━━━━━ Dataset ━━━━━

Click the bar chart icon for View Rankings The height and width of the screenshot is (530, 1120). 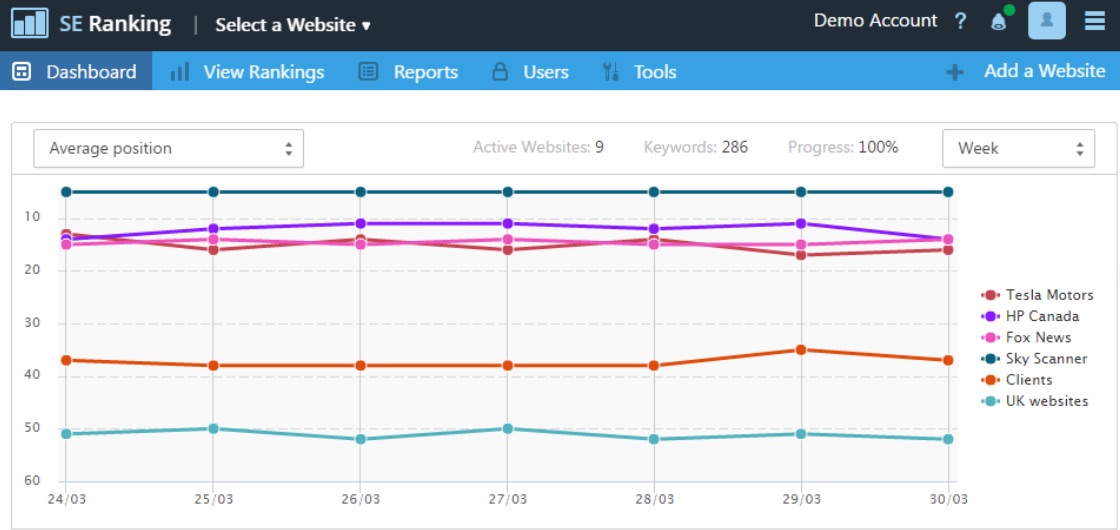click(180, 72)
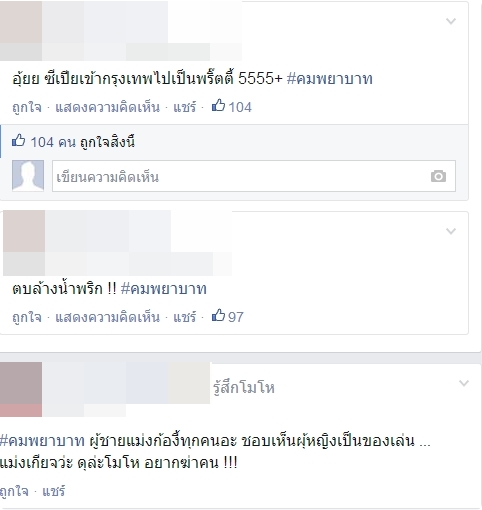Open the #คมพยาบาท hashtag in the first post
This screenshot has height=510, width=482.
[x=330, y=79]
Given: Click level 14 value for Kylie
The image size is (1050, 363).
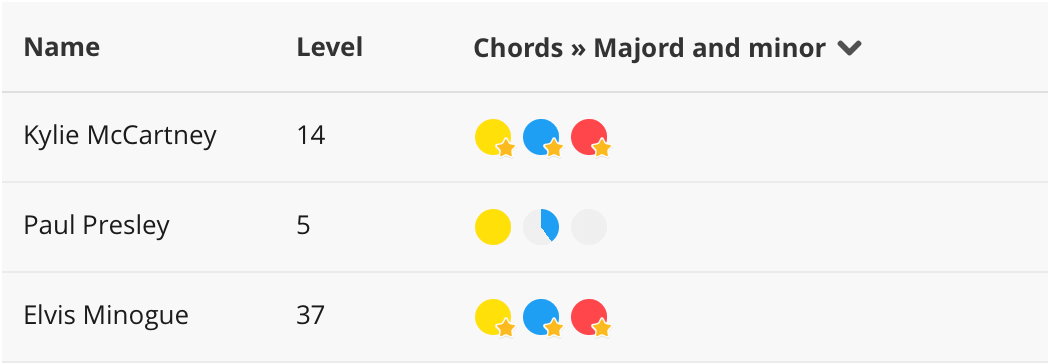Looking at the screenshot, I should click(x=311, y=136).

━━━━━
━━━━━ Dataset ━━━━━

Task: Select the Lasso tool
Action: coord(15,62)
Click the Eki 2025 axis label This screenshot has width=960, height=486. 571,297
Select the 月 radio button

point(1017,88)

━━━━━
━━━━━ Dataset ━━━━━

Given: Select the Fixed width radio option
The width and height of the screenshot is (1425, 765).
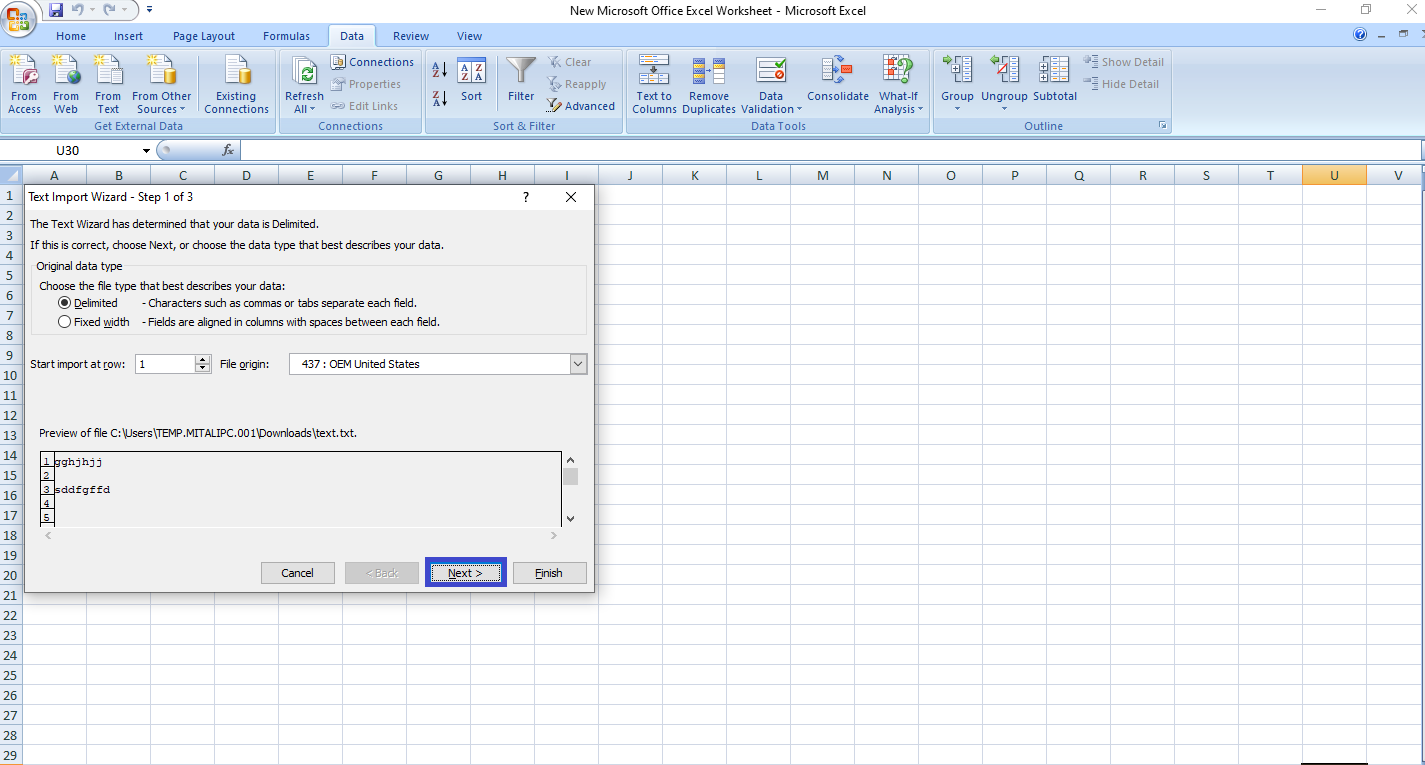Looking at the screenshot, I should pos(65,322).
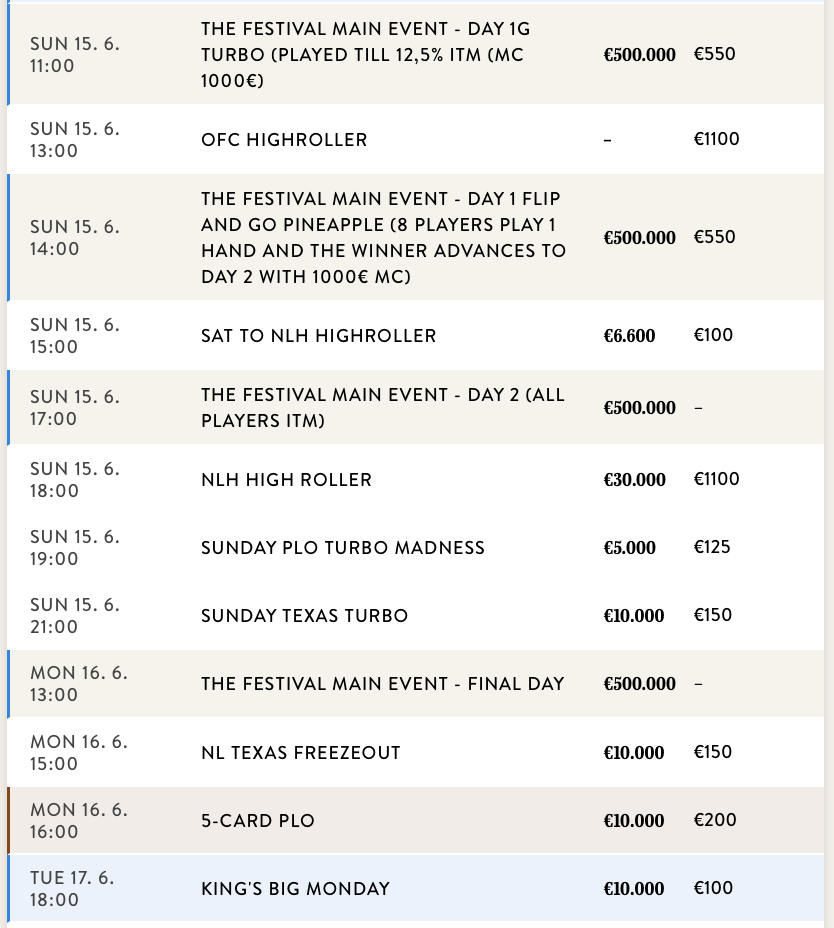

━━━━━

The answer must be every line of the data that holds the word "Given".

[Output for this task]
Given: Click level 14 value for Kylie
Given: Select the Fixed width radio option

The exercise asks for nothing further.